Israel has denied a media report that it authorised the construction of 300 new homes at a Jewish settlement in the occupied West Bank.
Israeli Army Radio reported on Tuesday that Israeli authorities had sanctioned construction of 300 new homes at the Talmon settlement.
The radio said that 60 of the 300 homes slated for the Talmon settlement had already been built, despite a call from the US to stop settlement expansion.
Israeli government officials later denied the report as untrue.
Israeli defiance
Half a million Jews live in settlement blocs and smaller outposts built in the West Bank and occupied East Jerusalem, territories Israel captured in the 1967 Middle East war.
The World Court has ruled all the settlements illegal and Barack Obama, the US president, has pressed Israel to halt all settlement activities as part of a bid to revive peace talks under which the Palestinians would gain independence alongside the Jewish state.

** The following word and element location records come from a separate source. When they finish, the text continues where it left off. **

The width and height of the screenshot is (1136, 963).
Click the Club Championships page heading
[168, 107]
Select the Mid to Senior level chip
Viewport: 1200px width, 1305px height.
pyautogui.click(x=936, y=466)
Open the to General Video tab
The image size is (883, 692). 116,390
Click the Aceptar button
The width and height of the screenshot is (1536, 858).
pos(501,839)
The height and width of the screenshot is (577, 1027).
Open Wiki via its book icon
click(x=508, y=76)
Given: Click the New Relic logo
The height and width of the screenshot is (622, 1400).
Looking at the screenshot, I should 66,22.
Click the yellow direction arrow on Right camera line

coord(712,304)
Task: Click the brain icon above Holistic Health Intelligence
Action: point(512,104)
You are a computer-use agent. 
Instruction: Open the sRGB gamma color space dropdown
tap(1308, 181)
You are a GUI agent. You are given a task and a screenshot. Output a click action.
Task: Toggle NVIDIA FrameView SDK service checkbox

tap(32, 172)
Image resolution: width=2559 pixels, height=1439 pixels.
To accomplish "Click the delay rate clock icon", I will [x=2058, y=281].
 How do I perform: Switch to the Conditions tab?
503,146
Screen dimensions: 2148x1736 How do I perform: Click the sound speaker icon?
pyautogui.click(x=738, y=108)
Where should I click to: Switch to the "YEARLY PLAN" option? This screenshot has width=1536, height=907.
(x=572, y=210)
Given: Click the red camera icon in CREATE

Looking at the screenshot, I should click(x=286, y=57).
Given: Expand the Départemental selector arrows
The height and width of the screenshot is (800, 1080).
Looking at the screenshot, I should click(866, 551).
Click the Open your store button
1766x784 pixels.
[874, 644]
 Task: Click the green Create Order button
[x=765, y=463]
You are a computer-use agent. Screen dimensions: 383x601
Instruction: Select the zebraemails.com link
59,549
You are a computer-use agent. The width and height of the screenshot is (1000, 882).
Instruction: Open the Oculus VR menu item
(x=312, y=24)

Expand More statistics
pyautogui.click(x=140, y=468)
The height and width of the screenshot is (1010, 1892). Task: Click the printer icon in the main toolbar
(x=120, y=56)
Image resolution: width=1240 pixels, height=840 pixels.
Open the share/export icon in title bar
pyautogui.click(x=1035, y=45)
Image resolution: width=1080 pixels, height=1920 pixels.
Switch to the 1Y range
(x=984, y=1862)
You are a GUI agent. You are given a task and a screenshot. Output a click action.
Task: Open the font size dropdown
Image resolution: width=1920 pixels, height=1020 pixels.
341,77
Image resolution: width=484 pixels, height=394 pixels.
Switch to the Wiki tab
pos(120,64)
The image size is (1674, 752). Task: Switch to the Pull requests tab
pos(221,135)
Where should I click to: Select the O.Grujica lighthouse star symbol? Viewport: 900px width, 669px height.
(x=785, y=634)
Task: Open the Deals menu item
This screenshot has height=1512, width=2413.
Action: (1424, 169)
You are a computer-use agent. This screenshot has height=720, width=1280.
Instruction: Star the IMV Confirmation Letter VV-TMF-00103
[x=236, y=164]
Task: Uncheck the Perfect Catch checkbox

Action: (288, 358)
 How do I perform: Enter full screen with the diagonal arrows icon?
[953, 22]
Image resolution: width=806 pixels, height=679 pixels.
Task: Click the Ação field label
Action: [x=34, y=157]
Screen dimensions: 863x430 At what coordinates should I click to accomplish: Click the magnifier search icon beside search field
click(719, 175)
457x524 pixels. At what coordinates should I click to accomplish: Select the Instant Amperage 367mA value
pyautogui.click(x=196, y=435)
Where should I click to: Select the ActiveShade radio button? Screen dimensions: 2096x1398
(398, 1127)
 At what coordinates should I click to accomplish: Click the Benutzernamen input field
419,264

Binyamin Netanyahu, the Israeli prime minister, has refused to declare a settlement freeze, which could spark a backlash within his rightist coalition government, many of whose members see the West Bank as a Jewish biblical birthright.
Successive Israeli governments have vowed to keep settlement blocs under any peace deal.
"The settlement expansion is a continuation of the Israeli policy that destroys the efforts being exerted, especially by President Obama," Nabil Abu Rdainah, a spokesman for Mahmoud Abbas, the Palestinian president, said.